Let $R$ be the set of all possible remainders when a number of the form $2^n$, $n$ a nonnegative integer, is divided by $1000$. Let $S$ be the sum of all elements in $R$. Find the remainder when $S$ is divided by $1000$.
I am trying to understand the provided solution:
Consider the subset $R'$ of $R$ consisting of only those numbers which are divisible by $8$, the highest power of $2$ dividing $1000$. Since $\gcd(2,125) = 1$, by the Chinese Remainder Theorem the elements of $R'$ cycle $\text{mod } 125$. Hence $R'$ stays the same $\text{mod } > 1000$ when we multiply all elements by $2$. This means that if $S'$ is the sum of the elements of $R'$, then $S' \equiv 2S' \pmod{1000}$, so $S'$ is a multiple of $1000$.
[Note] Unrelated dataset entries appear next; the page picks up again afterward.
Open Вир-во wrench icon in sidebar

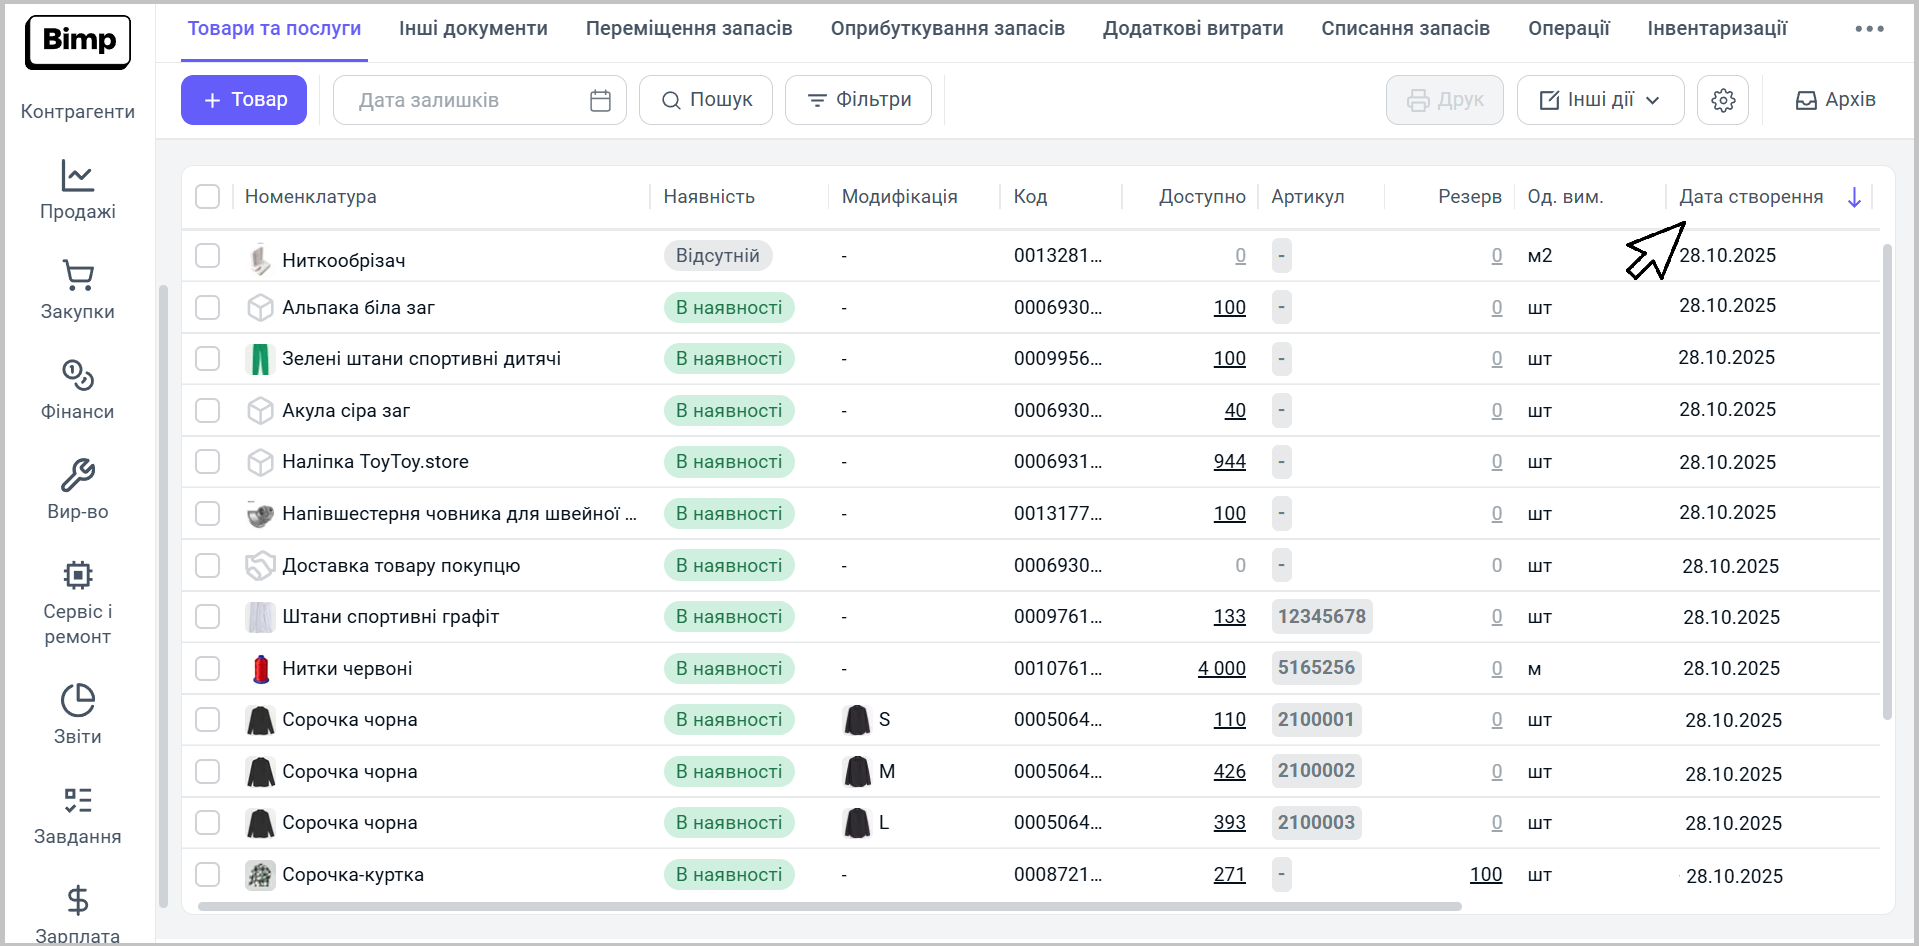[77, 476]
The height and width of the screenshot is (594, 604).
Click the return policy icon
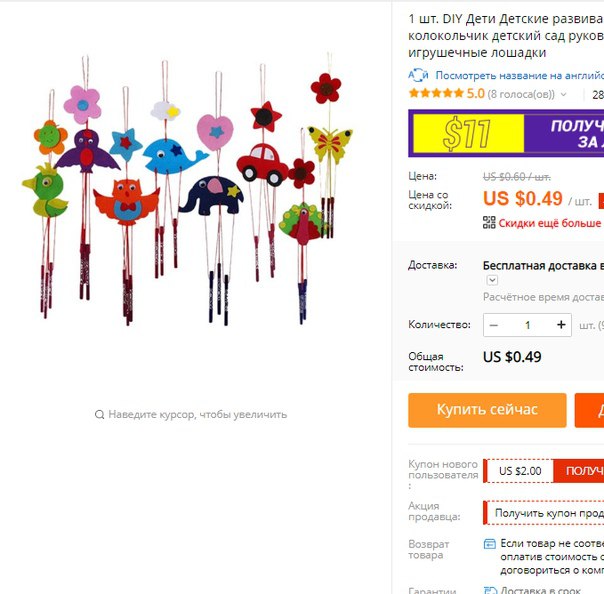pyautogui.click(x=490, y=544)
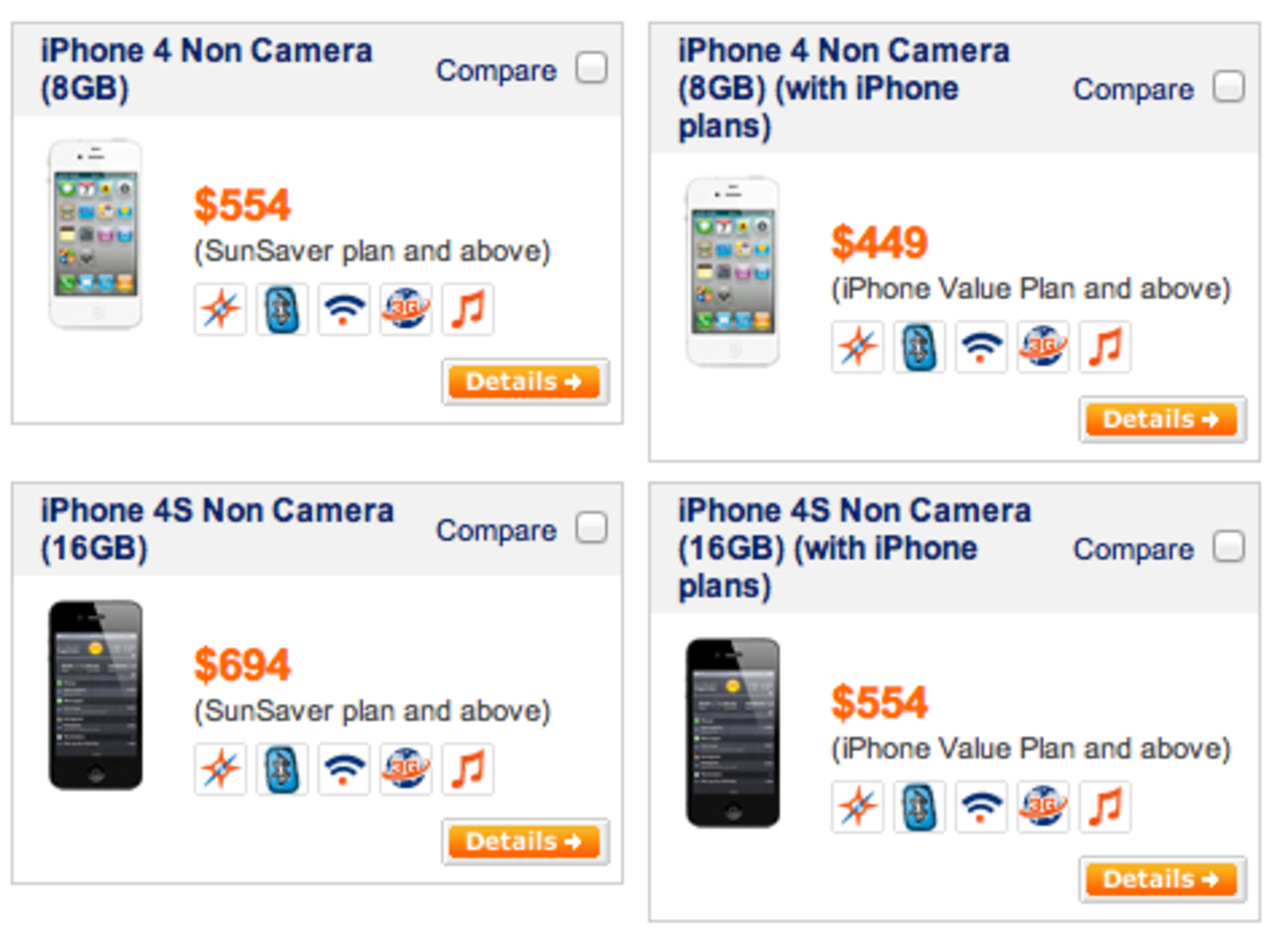Click the 3G globe icon under $449 price
1280x936 pixels.
click(1043, 347)
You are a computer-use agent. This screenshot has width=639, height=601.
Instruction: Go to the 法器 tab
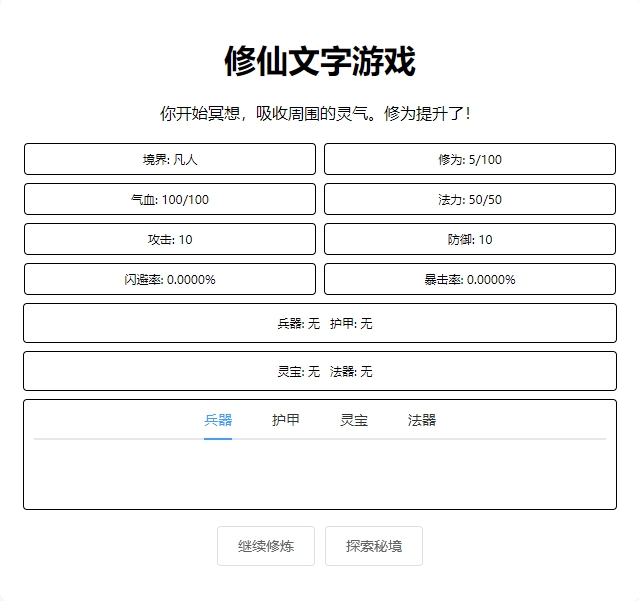coord(422,420)
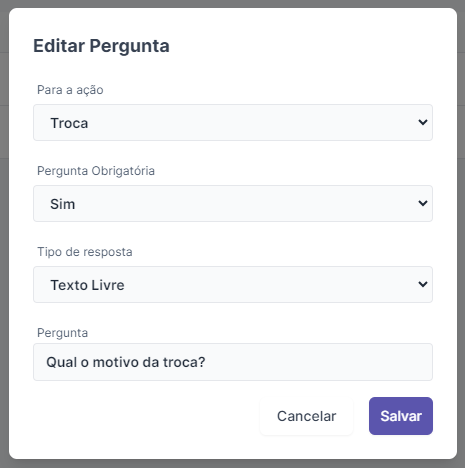Open the Tipo de resposta select box
Image resolution: width=465 pixels, height=468 pixels.
(x=233, y=284)
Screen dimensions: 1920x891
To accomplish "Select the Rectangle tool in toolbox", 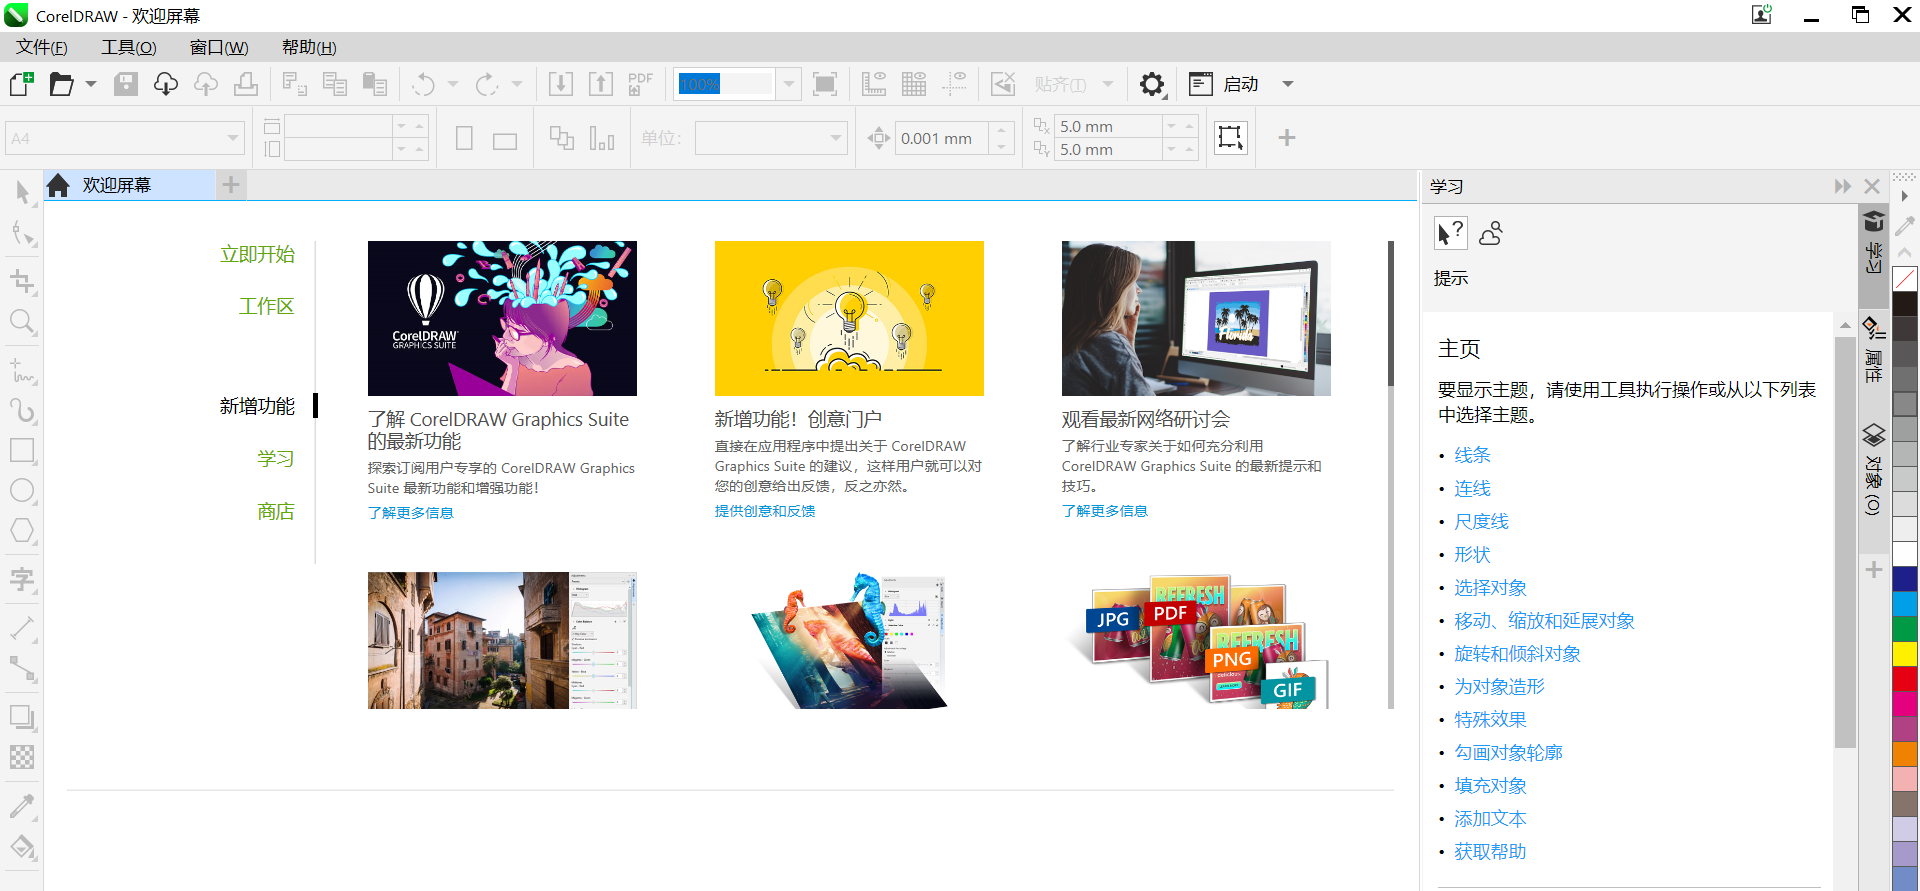I will click(x=22, y=450).
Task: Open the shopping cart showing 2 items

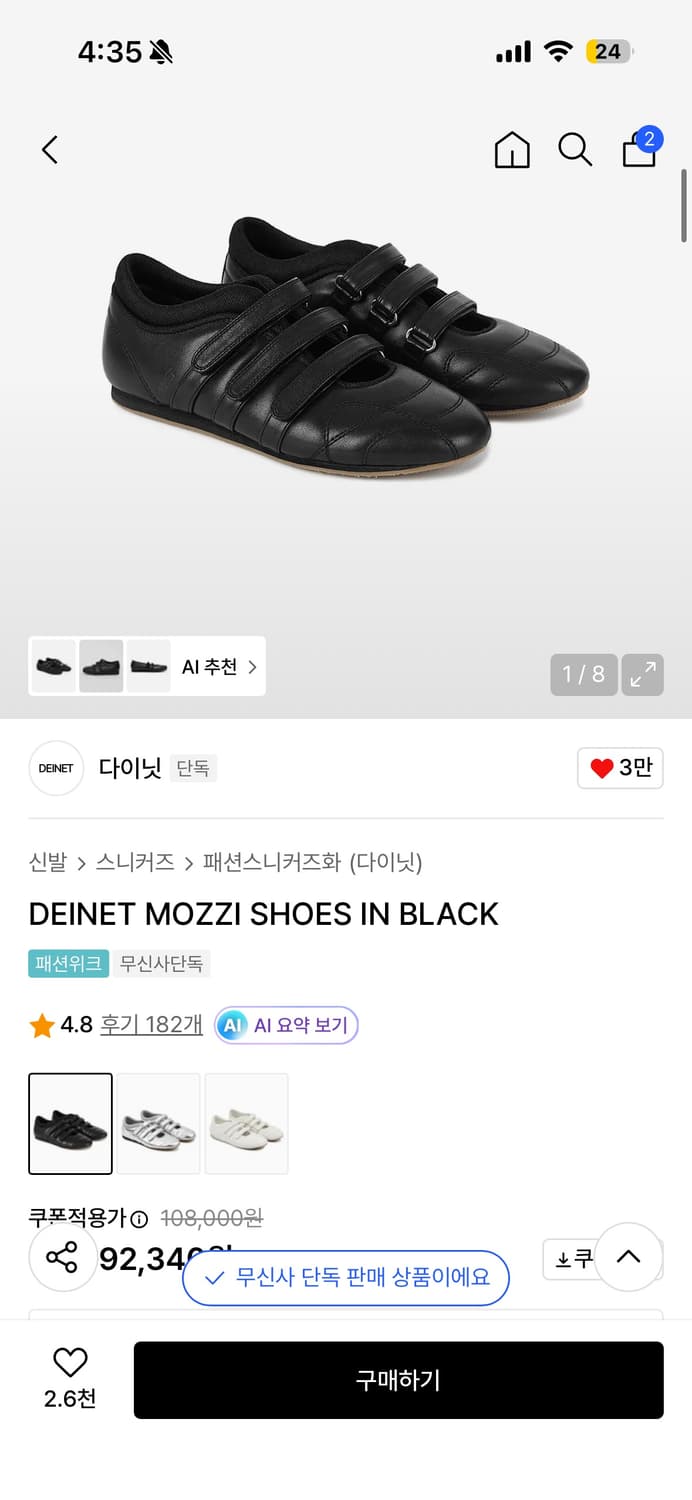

Since $S = 1 + 2 + 4 + S'$, $S$ is equivalent to $\boxed{7} \text{ mod > } 1000$.
I do not understand how they applied the Chinese remainder theorem to arrive at the fact that the elements cycle mod $125$. Further, how does this allow them to conclude that $R'$ remains the same mod 1000 when all elements are multiplied by 2?
Finally, how did they get that $S = 1 + 2 + 4 + S'$?
Also, an alternate solution here relies on the fact that $2^0, 2^1,\ldots, 2^{99}$ are distinct modulo 125. They prove this as follows:
Suppose for the sake of contradiction that they are not. Then, we must have at least one of $2^{20}\equiv 1\pmod{125}$ or $2^{50}\equiv 1\pmod{125}$. However, writing $2^{10}\equiv 25 - 1\pmod{125}$, we can easily verify that $2^{20}\equiv -49\pmod{125}$ and $2^{50}\equiv -1\pmod{125}$, giving us the needed contradiction.
Here, how did they arrive at the fact that at least one will be true: $2^{20}\equiv 1\pmod{125}$ or $2^{50}\equiv 1\pmod{125}$?